Took this writer a while to understand what this pink slip was, with all that going on. Looks like that kind of facials that my girlfriend would actually do. Probably overselling its capability to make my face flourish; FAITH IN FACE would definitely not have faith in my face after seeing mine. It’d better make me look like Idris Elba (or insert your favourite celebrity) after this treatment.

Aesthetic Appeal: Pretty in Pink, but uses an *UNBELIEVABLE* number of fonts.

Usability: Has helpful indents at the edges to help the idiot in you figure out how to open the packaging.

Portability: As flat as the ends of the train at Joo Koon.

Dodginess Factor: Olive oil and Broccoli? Not sure if it’s a recipe for disaster.

Overall Rating: 2.5/5

4) Tissue Packet, Bifold x 01

If you're not her type, the tissues can be put to good use in other ways.

Possibly the quintessential symbol of what it means to be Singaporean, with the NUH stamp of approval on it. What’s more, this Transformer-esque tissue packet has a clever design that allows you to spread it out and chope TWO tables at once.

Aesthetic Appeal: BRIGHT. COLOURS. Also, 5/7 pun.

Usability: Equipped with strategically-placed adhesive tapes to ensure that your pieces of tissue do not come out at inappropriate moments like how Kevin Spacey did.

Portability: Is that a bifold tissue packet in your trouser pocket, or are you just happy to see me?

Dodginess Factor: Anything with a QR Code can’t be dodgy, right PayLah?

Overall Rating: 4.5/5

5) Mouthwash, Purple x 01

I’ll gargle and spit, Daddy.

Not sure what NUSSU is getting at by handing out mouthwash to us. Perhaps this will be more appropriate to the girl next to you during that 8am lecture. Or to freshen the breath of that group member after his incessant verbal diarrhea. Either way, this certainly is a bizarre item to put in a welfare pack.

Aesthetic Appeal: Looks like Ant-Man meddled with the actual mouthwash bottle.

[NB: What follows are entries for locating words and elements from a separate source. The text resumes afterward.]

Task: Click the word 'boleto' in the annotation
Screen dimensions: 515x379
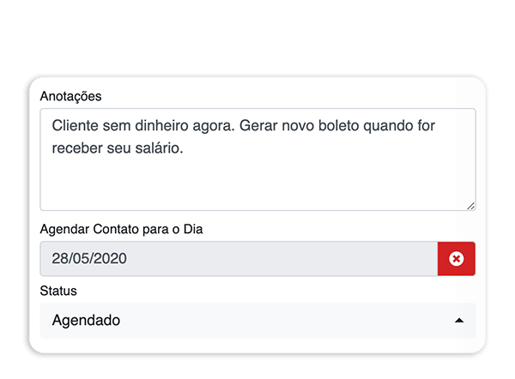Action: click(339, 126)
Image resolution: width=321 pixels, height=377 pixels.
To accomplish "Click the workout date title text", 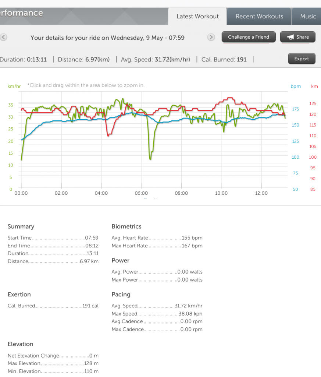I will click(107, 38).
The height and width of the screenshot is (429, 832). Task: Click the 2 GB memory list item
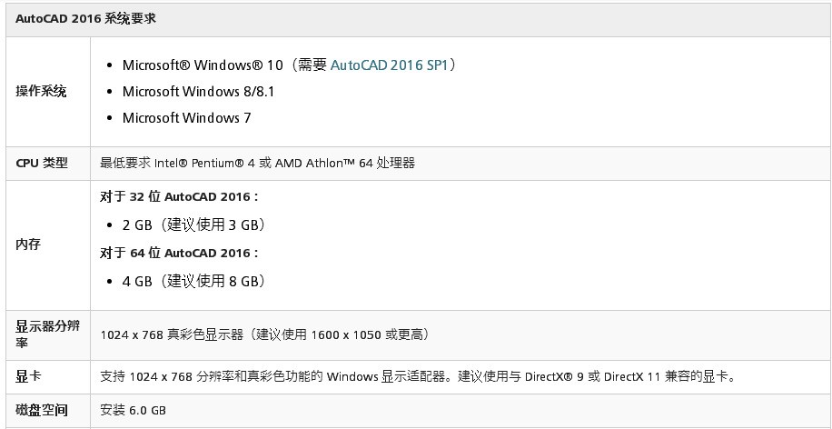click(x=193, y=224)
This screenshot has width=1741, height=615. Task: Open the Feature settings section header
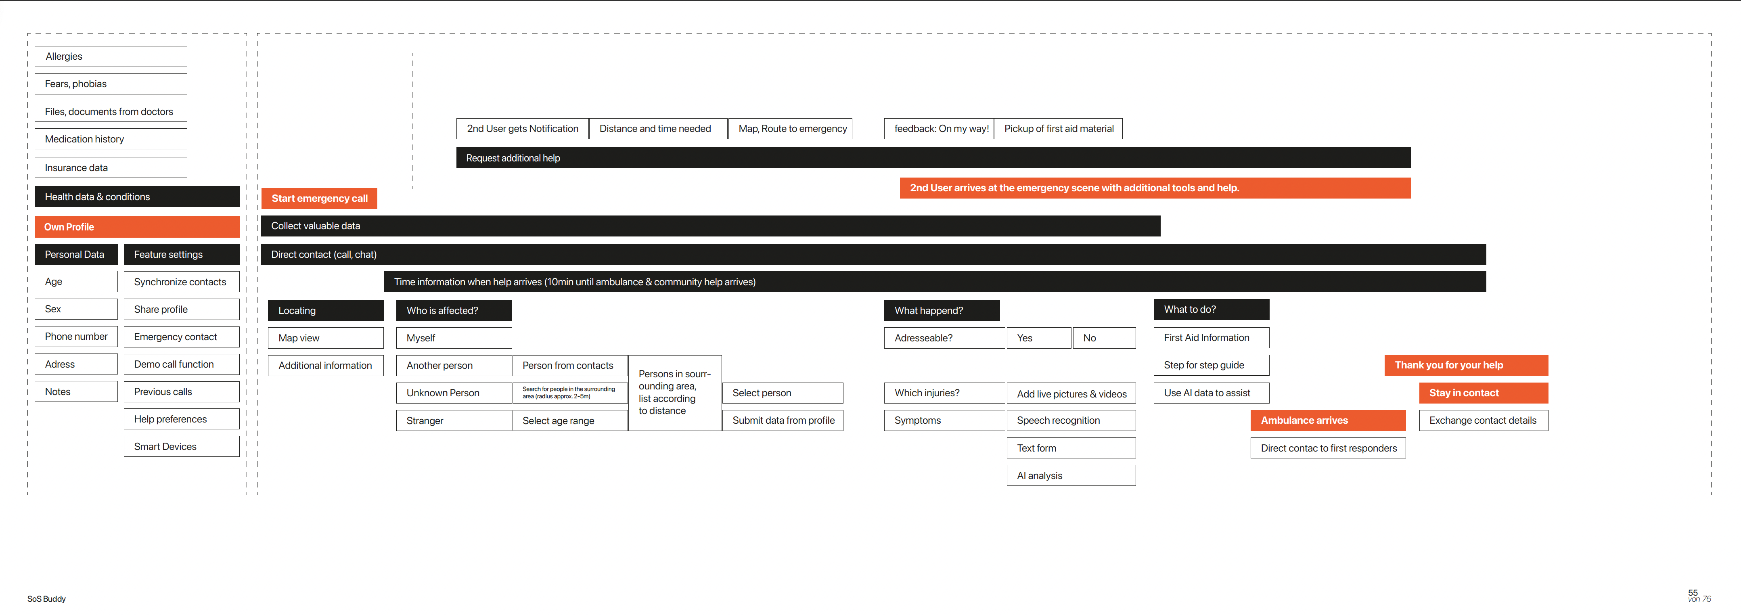[x=181, y=255]
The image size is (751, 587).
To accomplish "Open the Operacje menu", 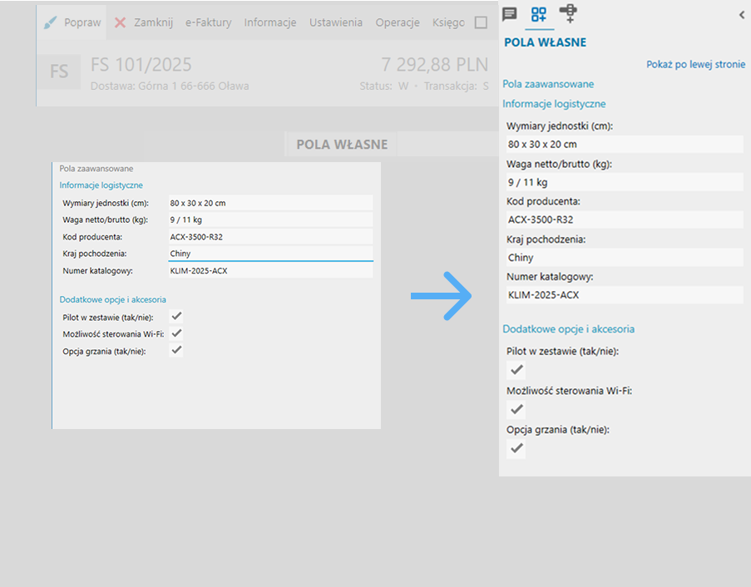I will pos(397,22).
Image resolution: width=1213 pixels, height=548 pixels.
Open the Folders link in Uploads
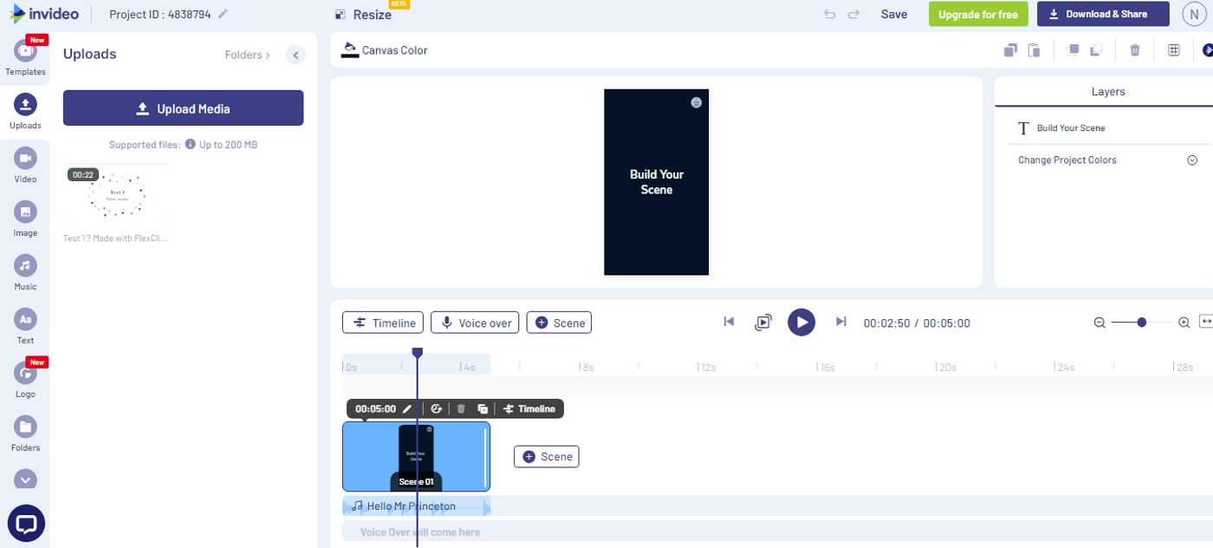[x=247, y=55]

Usability: Too much plastic for something that can only be used three times at best.

Portability: Size doesn’t matter, as what my ex-girlfriend used to say.

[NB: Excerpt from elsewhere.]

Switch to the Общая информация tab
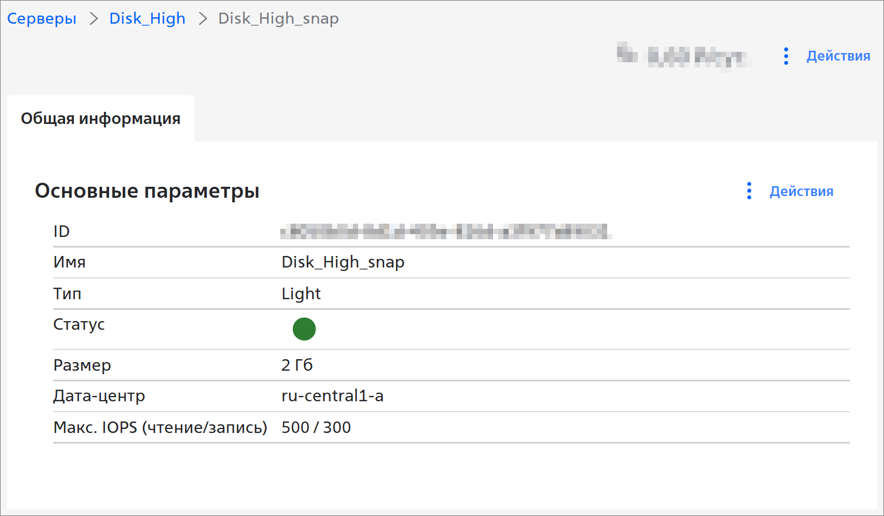This screenshot has width=884, height=516. coord(101,119)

Dodginess Factor: Total Care: Zero. Sums up my attitude this semester.

Overall Rating: 2/5

6) Feminine Hygiene Product, Sanitary Napkin, Ultrathin x 01

Menstruation jokes are distasteful. Period.

Another useful item in the pack. Also the only item that has the potential to get girls to finally talk to those desperate guys in Engeineering out there. Just a Bullet Top Tip: do not scribble your phone number on the pad before passing it to the female in question.

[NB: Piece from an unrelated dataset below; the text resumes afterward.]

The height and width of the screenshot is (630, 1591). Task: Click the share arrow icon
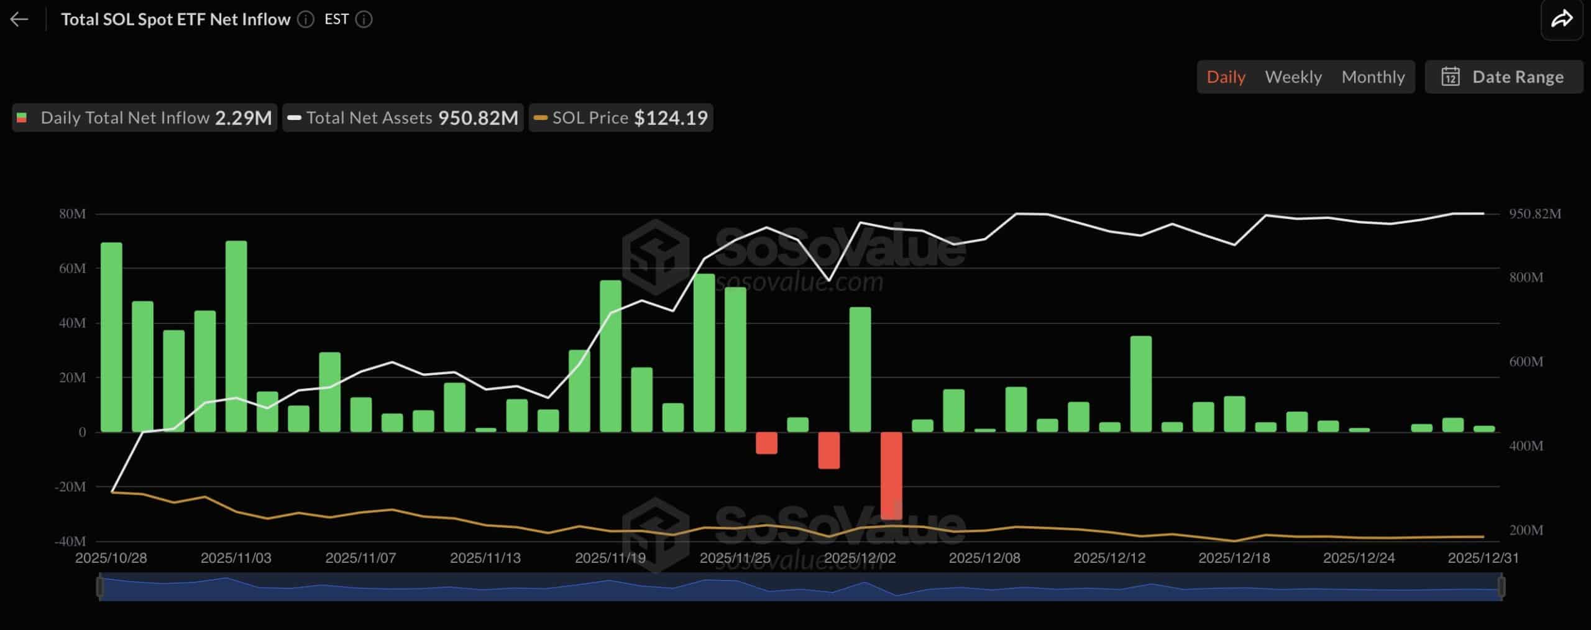pyautogui.click(x=1561, y=19)
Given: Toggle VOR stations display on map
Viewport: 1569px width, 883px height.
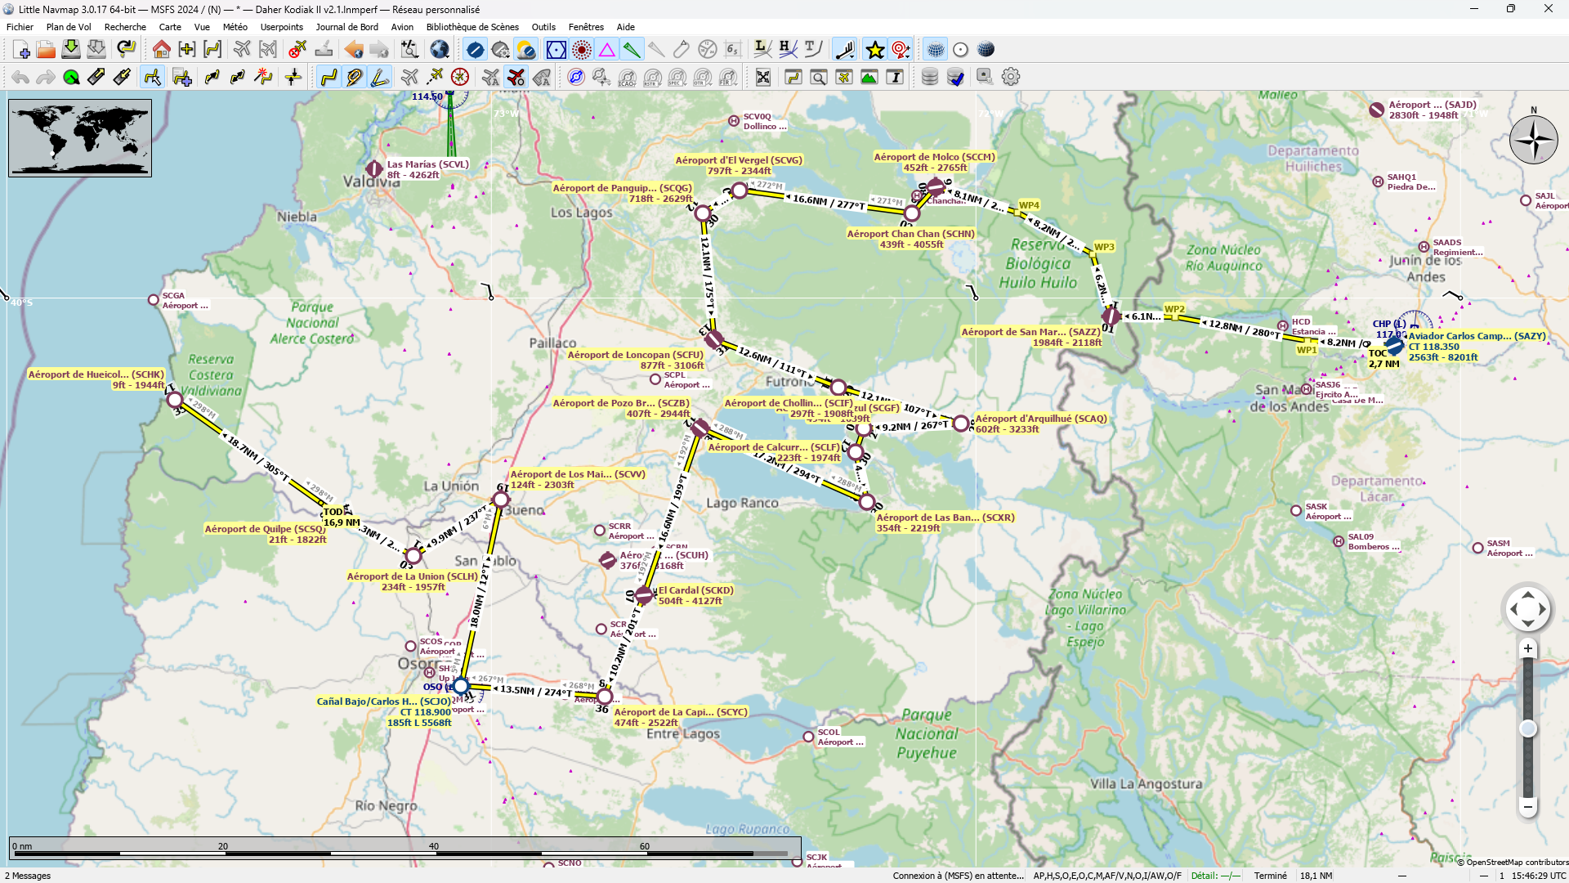Looking at the screenshot, I should [556, 50].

Aesthetic Appeal: Back in black. But do all periods spiral out like a tornado? (Asking for a friend).

Usability: If only the 3X ABSORPTION works for my late night studying.

Portability: It’s ULTRATHIN. NUFF SAID.

Dodginess Factor: Living it large with the high-end Luxe line of feminine hygiene products.

Overall Rating: 4.5/5

7) Guide, Mental Health, Youth x 01

We thought that this was the most useful item in the whole pack. With its unassuming packing, anyone could easily lose it within the swarm of the aforementioned snacks, or chuck it away with the stack of useless vouchers. Nevertheless, this guide is worth a quick read. The Community Health Assessment Team (CHAT) has packed it with useful information, such as a quick guide to helping a friend in distress, or emergency contacts for more pressing matters.

Aesthetic Appeal: Could dial back with its slightly tacky design.

Usability: Surprisingly, the pack consists of three cards, each cascading into 5 sections.

Portability: A pocket-sized guide makes it really handy-dandy.

Dodginess Factor: Didn’t think I’d need to fill in this section.

Overall Rating: 4.5/5

Bet you didn’t see this sharp turn to sobriety in this article, did you?

The Bullet Campus Team wishes everyone the best in the upcoming final exams. We recognize that university life may be stressful at times, but there are always avenues to reach out if you are in need, or if you know anyone else in need. For example, one can reach CHAT at 6493 6500/1, or at chat@mentalhealth.sg.

For everything else, call Al-Amaans at 6774 0637.